Adam Michael Flagler (born December 1, 1999) is an American professional basketball player for the Sacramento Kings of the National Basketball Association (NBA), on a two-way contract with the Stockton Kings of the NBA G League. He played college basketball for the Presbyterian Blue Hose and the Baylor Bears. Flagler was a member of the Bear's 2021 March Madness championship-winning team and with the Oklahoma City Thunder's 2025 NBA championship-winning team.

==High school career==
Flagler grew up playing baseball, football and basketball. He played basketball at Duluth High School in Duluth, Georgia. Flagler left as the school's all-time leader in points (1,300) and three-pointers (227). He was a two-time all-county selection. He committed to playing college basketball for Presbyterian, the only NCAA Division I program to offer him a scholarship.

==College career==
On November 19, 2018, Flagler scored a career-high 29 points, making seven three-pointers, in an 80–65 loss to UCLA. As a freshman at Presbyterian, he averaged 15.9 points and 3.4 rebounds per game, scoring the most points by a freshman in program Division I history. Flagler earned Big South Freshman of the Year honors and was a five-time Big South Freshman of the Week, a conference record. After the offseason departure of head coach Dustin Kerns, he transferred to Baylor and sat out for one year due to transfer rules.
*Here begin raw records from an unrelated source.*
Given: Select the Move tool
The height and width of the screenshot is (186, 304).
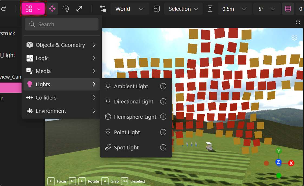Looking at the screenshot, I should point(52,8).
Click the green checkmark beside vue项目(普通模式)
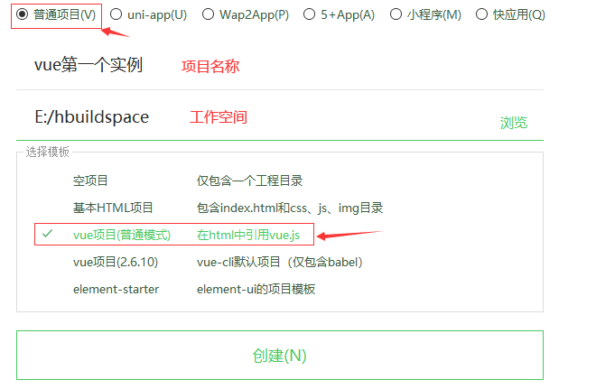The height and width of the screenshot is (389, 596). (x=47, y=234)
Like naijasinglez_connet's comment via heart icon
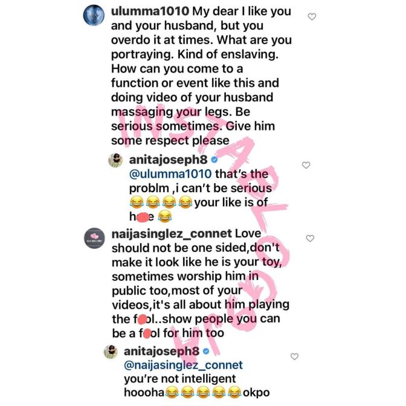Image resolution: width=406 pixels, height=406 pixels. click(310, 238)
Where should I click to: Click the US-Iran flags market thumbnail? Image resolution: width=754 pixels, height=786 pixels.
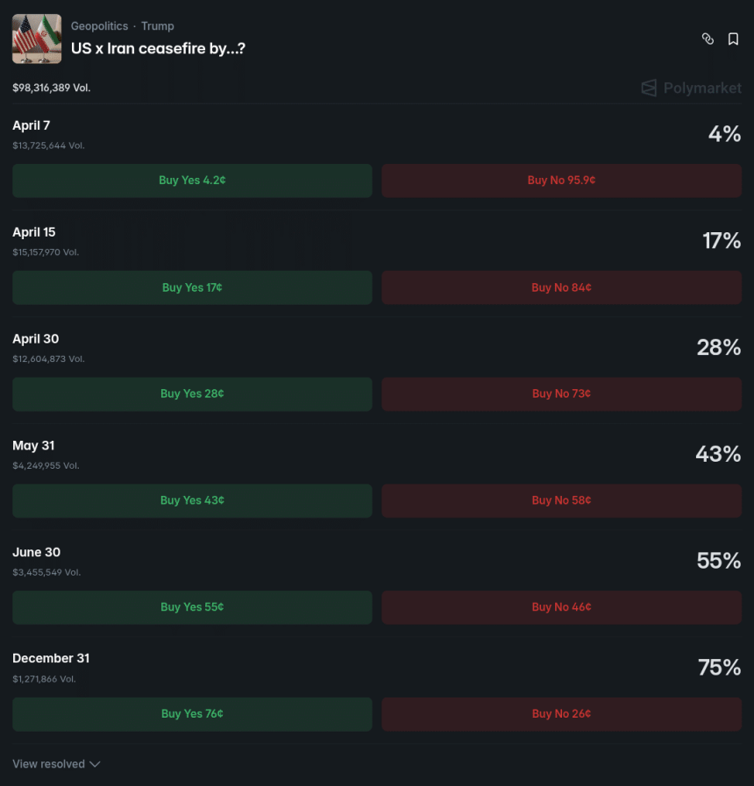(37, 39)
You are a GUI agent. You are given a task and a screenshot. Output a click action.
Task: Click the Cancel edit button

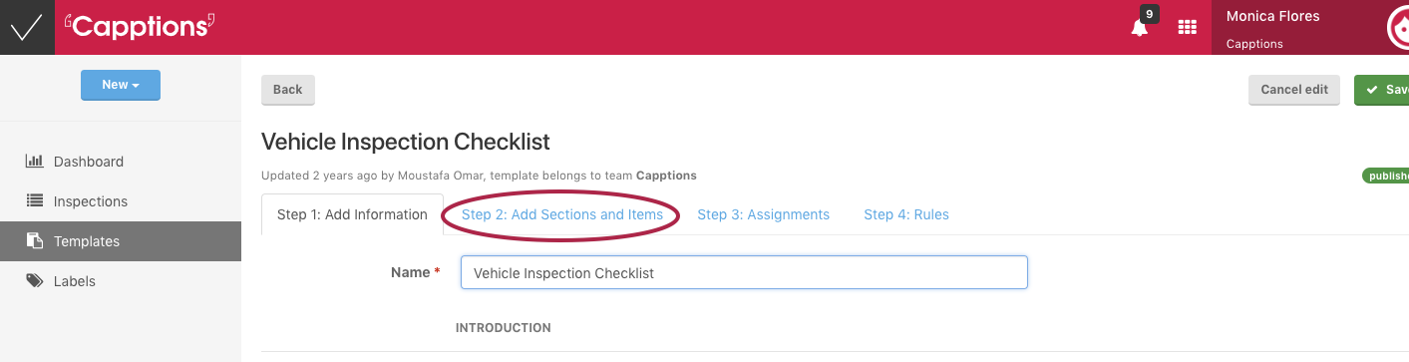[x=1294, y=90]
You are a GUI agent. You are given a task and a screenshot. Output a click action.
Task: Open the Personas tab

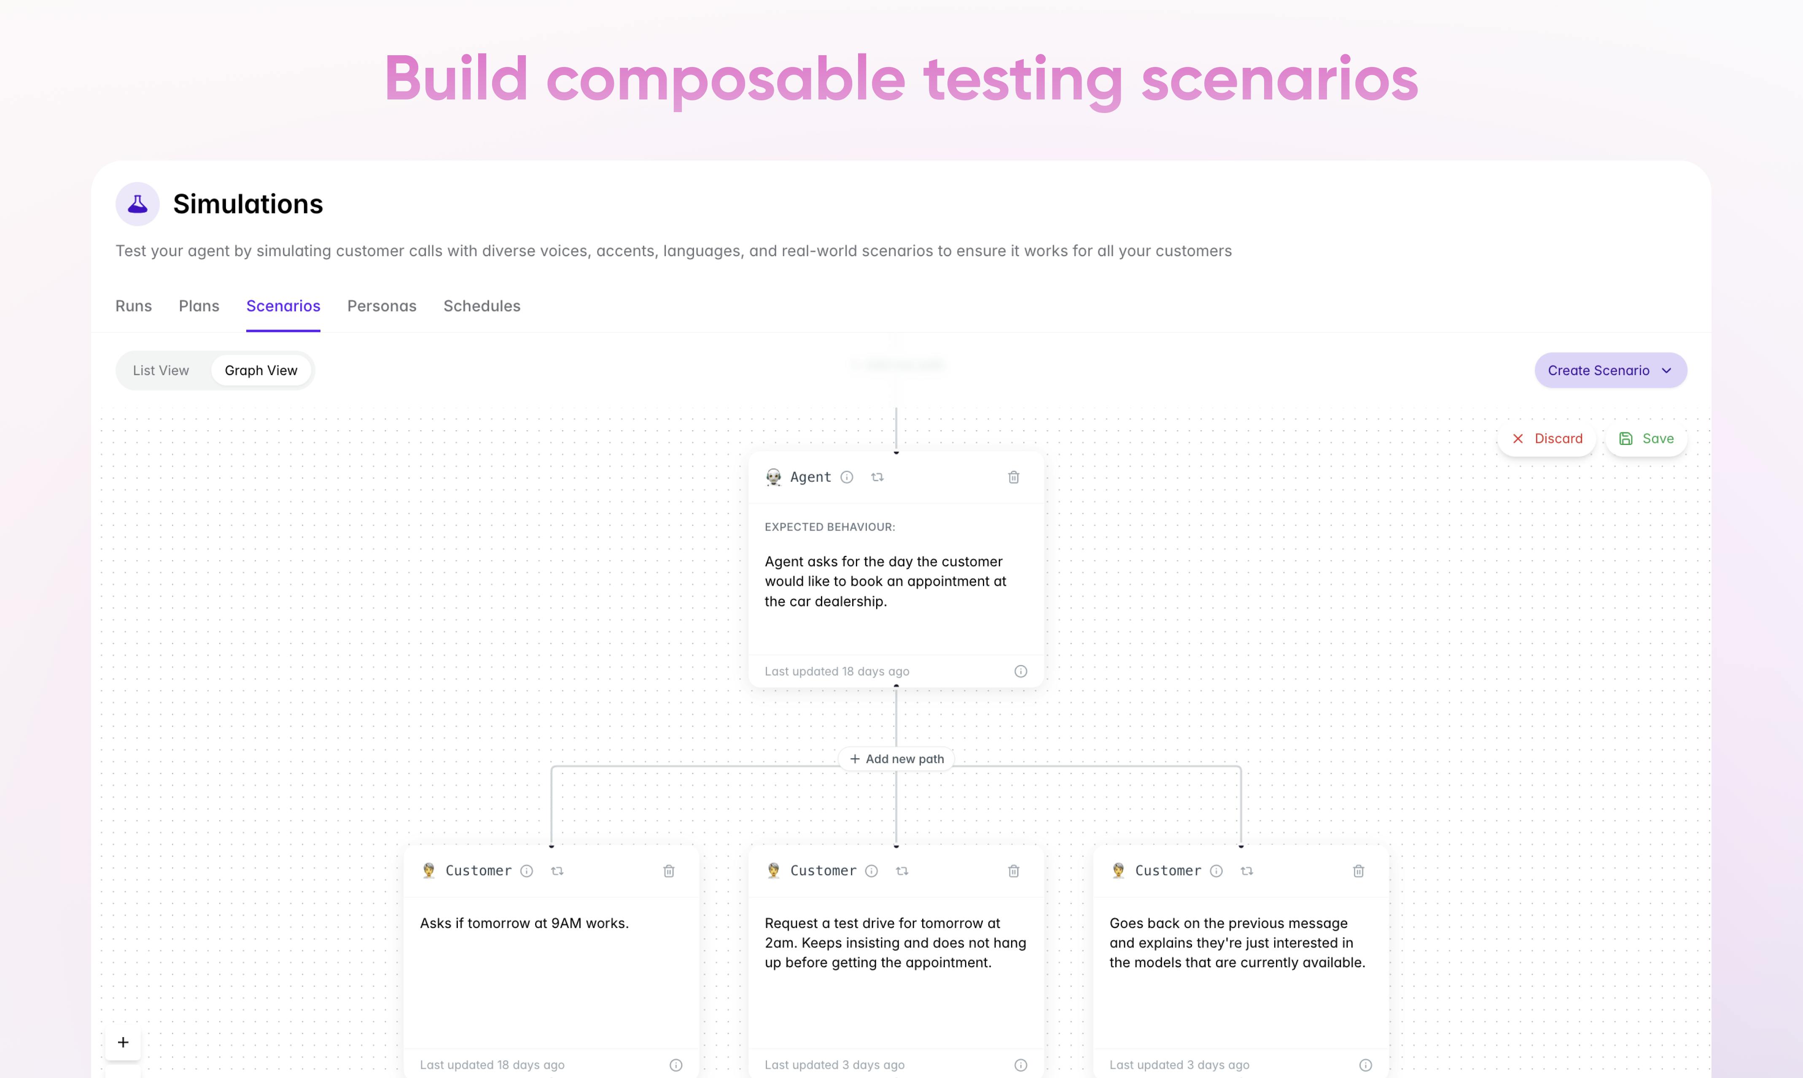tap(382, 306)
During his redshirt year, Flagler improved his all-around game by practicing against Jared Butler, Davion Mitchell and MaCio Teague. As a sophomore in 2021, he assumed a sixth man role for Baylor, which finished with a 28–2 record and won the first National championship in school history. Flagler averaged 9.1 points, 2.3 rebounds, and 1.4 assists per game. On February 19, 2022, he was ruled out due to a knee injury. Flagler was named to the Second Team All-Big 12. He averaged 13.8 points and 3.0 assists per game. Following the season, Flagler declared for the 2022 NBA draft, before returning to Baylor. As a senior, he was named to the First Team All-Big 12. After the 2023 season, Flagler declared for the NBA draft once again.

==Professional career==
===Oklahoma City Thunder / Blue (2023–2025)===
After going undrafted in the 2023 NBA draft, Flagler signed with the Oklahoma City Thunder on October 19, 2023, but was waived the next day. On October 31, he joined the Oklahoma City Blue. On February 12, 2024, Flagler signed a two-way contract with the Thunder. Despite not appearing in the 2025 NBA playoffs due to his two-way contract, Flagler won his first NBA championship with the Thunder after they defeated the Indiana Pacers.
===Austin Spurs (2025–2026)===
On August 10, 2025, Flagler signed an Exhibit 10 contract with the San Antonio Spurs. He was waived by San Antonio prior to the start of the regular season on October 18. For the 2025–26 season, he was added to the roster of the Spurs' G League affiliate, the Austin Spurs.
===Sacramento / Stockton Kings (2026–present)===
On July 1, 2026, Flagler signed a two-way contract with the Sacramento Kings.

==Career statistics==

===NBA===

| Year | Team | GP | GS | MPG | FG% | 3P% | FT% | RPG | APG | SPG | BPG | PPG |
|---|---|---|---|---|---|---|---|---|---|---|---|---|
| 2023–24 | Oklahoma City | 2 | 0 | 7.0 | .143 | .167 | — | .0 | 2.0 | .0 | .0 | 1.5 |
| 2024–25† | Oklahoma City | 37 | 0 | 5.5 | .260 | .194 | .500 | .7 | .3 | .2 | .1 | 1.8 |
| Career |  | 39 | 0 | 5.6 | .252 | .192 | .500 | .7 | .4 | .2 | .1 | 1.7 |

===College===

| Year | Team | GP | GS | MPG | FG% | 3P% | FT% | RPG | APG | SPG | BPG | PPG |
|---|---|---|---|---|---|---|---|---|---|---|---|---|
| 2018–19 | Presbyterian | 36 | 36 | 30.7 | .438 | .386 | .835 | 3.4 | 1.3 | .8 | .3 | 15.9 |
| 2019–20 | Baylor | Redshirt |  |  |  |  |  |  |  |  |  |  |
| 2020–21 | Baylor | 28 | 0 | 22.8 | .454 | .434 | .872 | 2.3 | 1.4 | .9 | .0 | 9.1 |
| 2021–22 | Baylor | 31 | 31 | 30.7 | .438 | .387 | .741 | 2.2 | 3.0 | 1.1 | .1 | 13.8 |
| 2022–23 | Baylor | 32 | 32 | 33.8 | .426 | .400 | .790 | 2.4 | 4.6 | 1.2 | .1 | 15.6 |
| Career |  | 129 | 99 | 29.7 | .437 | .396 | .808 | 2.6 | 2.6 | 1.0 | .1 | 13.8 |

==Personal life==
Flagler's older brother, DuVaughn, played college football as a wide receiver at Gardner–Webb and is an elementary school principal. Another older brother, Alex, played college basketball at Coker College and Cumberland University.